During a recent trip to visit my family in Brazil, my mom could not stop talking about a certain ginger salad that her sister had made for one of their family gatherings. My mom got me so curious about that salad that I asked her to make it for me.
After the first bite, I understood what the hype was all about. First of all, the salad is very simple to make and yields a great amount of food, which makes it wonderful for feeding a crowd. But most importantly, there is something very addicting about this dish. The flavors are very delicate with a great balance of sweet and savory. The fried ginger adds a flavor that is out of this world. And finally, you have a mouthwatering mix of textures coming from crunchy cabbage, chewy raisins and juicy pineapple.

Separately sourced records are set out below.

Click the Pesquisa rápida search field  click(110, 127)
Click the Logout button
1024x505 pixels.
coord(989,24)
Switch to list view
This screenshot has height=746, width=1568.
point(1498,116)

I like to start by chopping all my ingredients. Make sure to put the chopped cabbage in a large bowl. The next step is to fry the ginger in hot sesame oil until golden brown.
When the ginger is done, remove it from the oil with a slotted spoon and transfer it to a small bowl. Use the same pan and oil to fry the garlic. Pay close attention because the garlic cooks very quickly. When the garlic is about to be done, add the sesame seeds and cook until both garlic and seeds are golden brown. Immediately pour that hot oil (with garlic and sesame seeds) over the cabbage. Follow with the ginger and toss it all together. The hot oil should wilt the cabbage slightly.
After that, add pineapple, scallions, golden raisins and rice vinegar.